Proprioception training, such as balance exercises and joint position awareness drills, is a core component. Because the sensors in lax ligaments and joint capsules send less reliable signals to the brain, deliberately training balance and coordination can partially compensate for that deficit.
Braces, Splints, and Daily Support
Supportive devices play a practical role for many hypermobile people, but the goal is to assist joints without replacing muscle function. Proprioceptive braces, made from flexible neoprene or similar materials, provide light compression that improves body awareness through pressure on the skin. They don’t restrict movement, which means muscles continue to work while wearing them. Kinesiology tape can serve a similar purpose, though skin sensitivity is worth considering.
For fingers that hyperextend during everyday tasks like writing or gripping, ring splints limit the joint’s range while still allowing functional movement.
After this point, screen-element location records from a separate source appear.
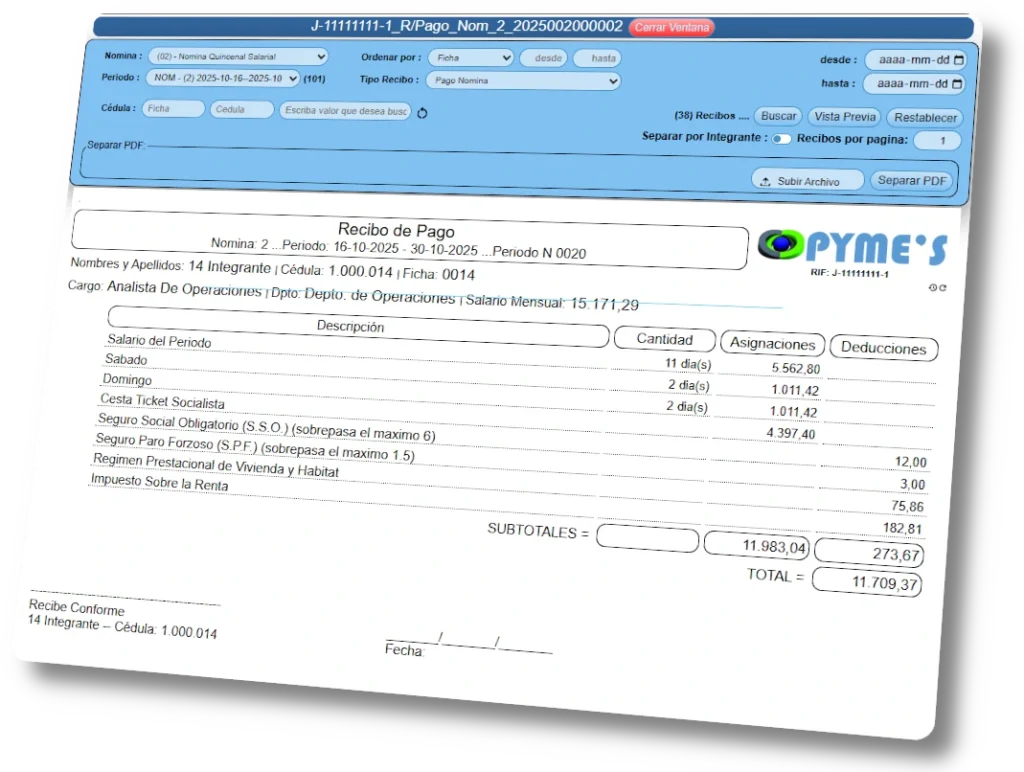Select the Ficha search option
The height and width of the screenshot is (772, 1024).
(x=173, y=107)
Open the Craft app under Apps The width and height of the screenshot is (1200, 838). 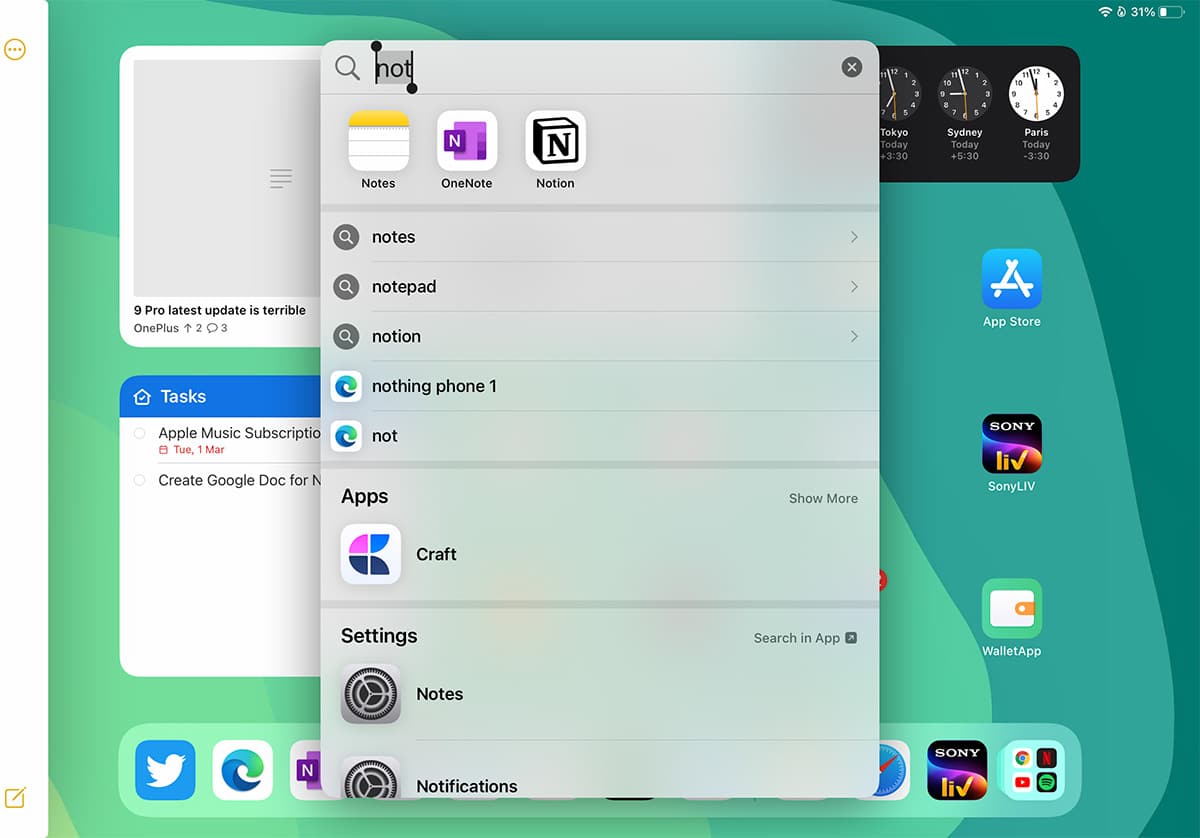point(370,554)
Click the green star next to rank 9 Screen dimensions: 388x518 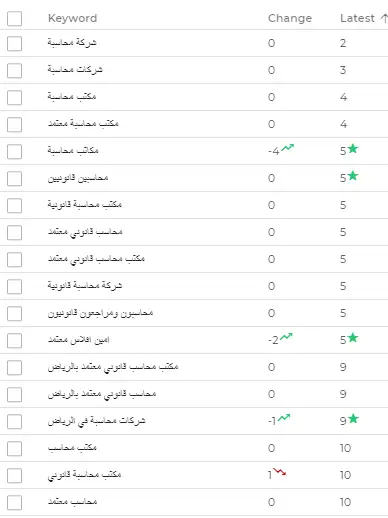353,418
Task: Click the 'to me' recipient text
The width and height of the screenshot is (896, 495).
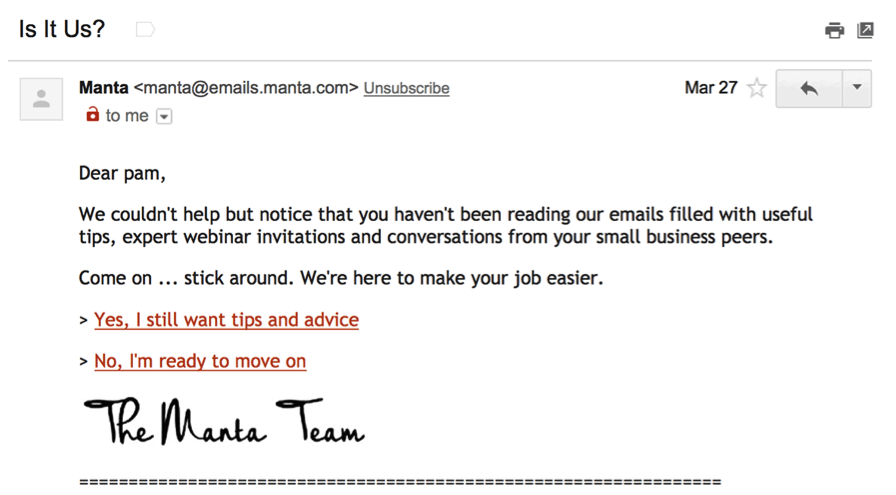Action: (x=127, y=116)

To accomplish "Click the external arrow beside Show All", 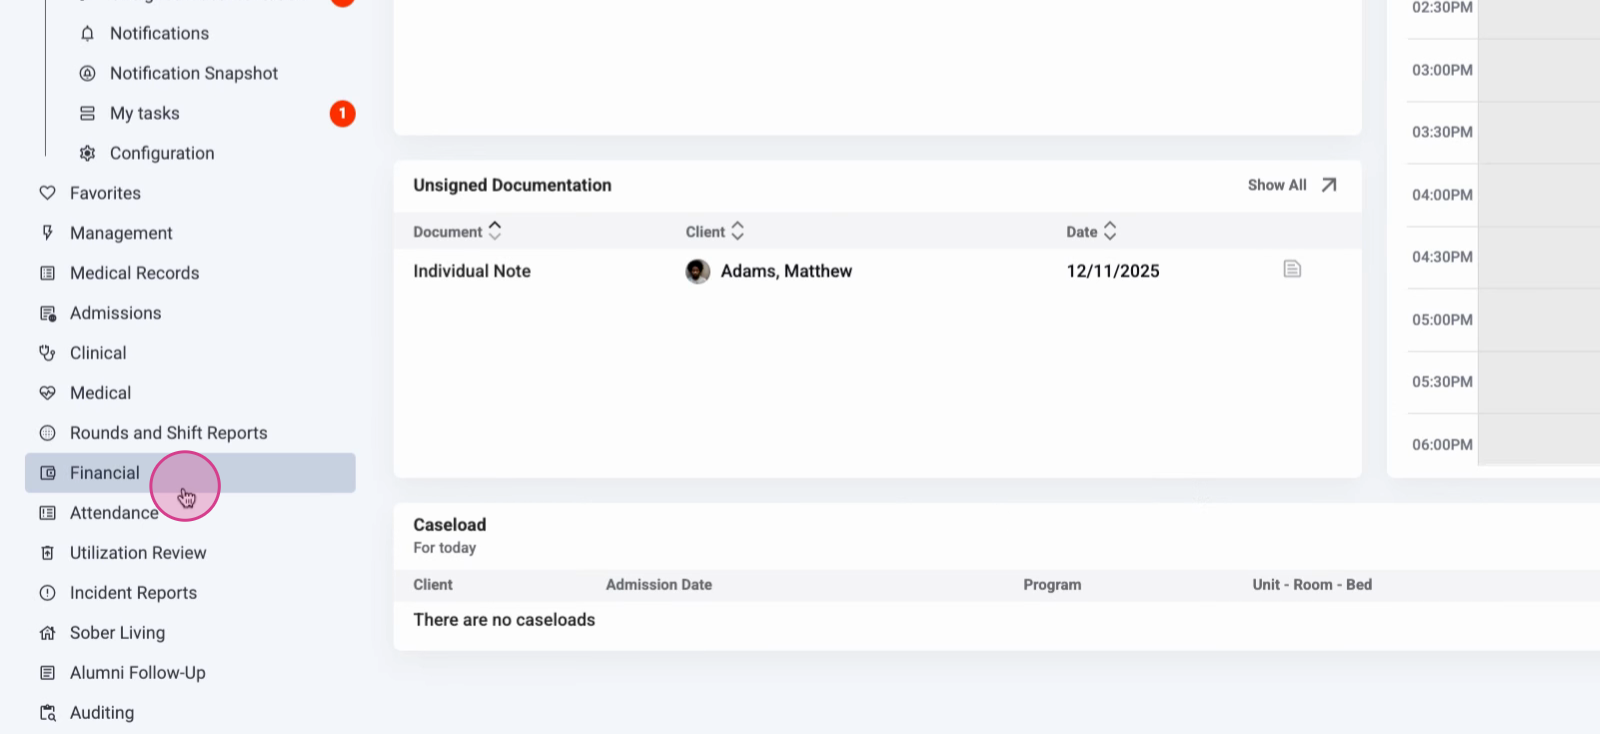I will pyautogui.click(x=1328, y=184).
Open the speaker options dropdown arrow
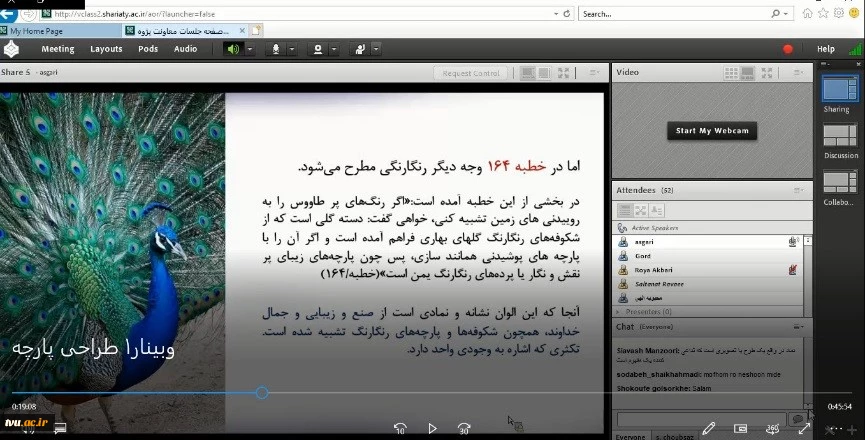 click(250, 49)
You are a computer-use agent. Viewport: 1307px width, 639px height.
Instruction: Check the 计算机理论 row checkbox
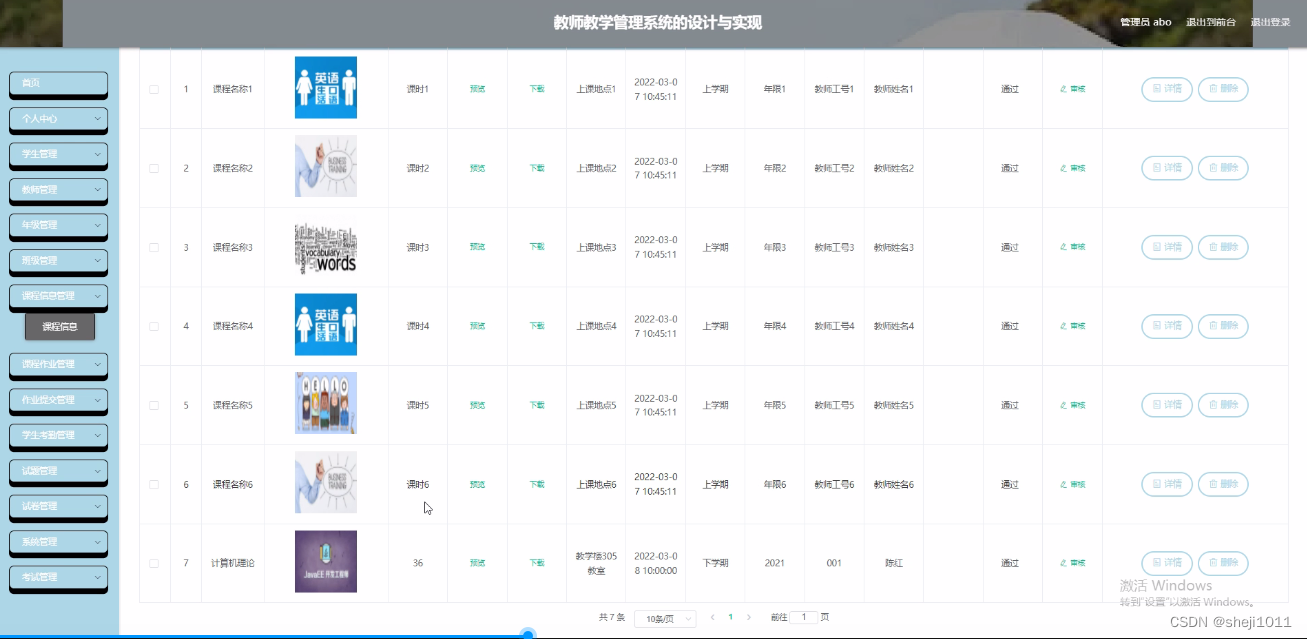pos(154,562)
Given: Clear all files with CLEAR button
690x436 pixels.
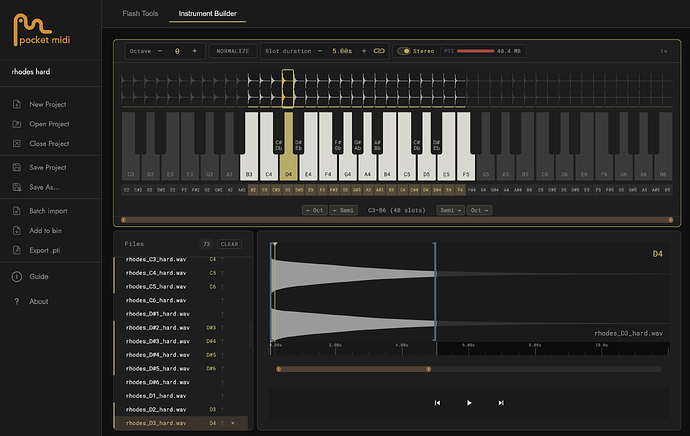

These small, often silver-colored bands sit at the finger joints and prevent them from bending backward. Ideally, a hand therapist or occupational therapist should fit them. Ankle braces that allow walking but correct movement patterns can reduce overload injuries in the feet and lower legs. In-shoe orthotics, recommended by a podiatrist, address foot mechanics that contribute to pain further up the chain.
Rigid resting splints are reserved for periods of significant instability or pain, such as after a dislocation, and are sometimes prescribed for nighttime use to maintain joint alignment during sleep. Extended daytime use of rigid braces can lead to muscle wasting, so they’re typically a short-term tool rather than a permanent solution. Continuing to exercise alongside any bracing is essential to prevent the muscles from weakening further.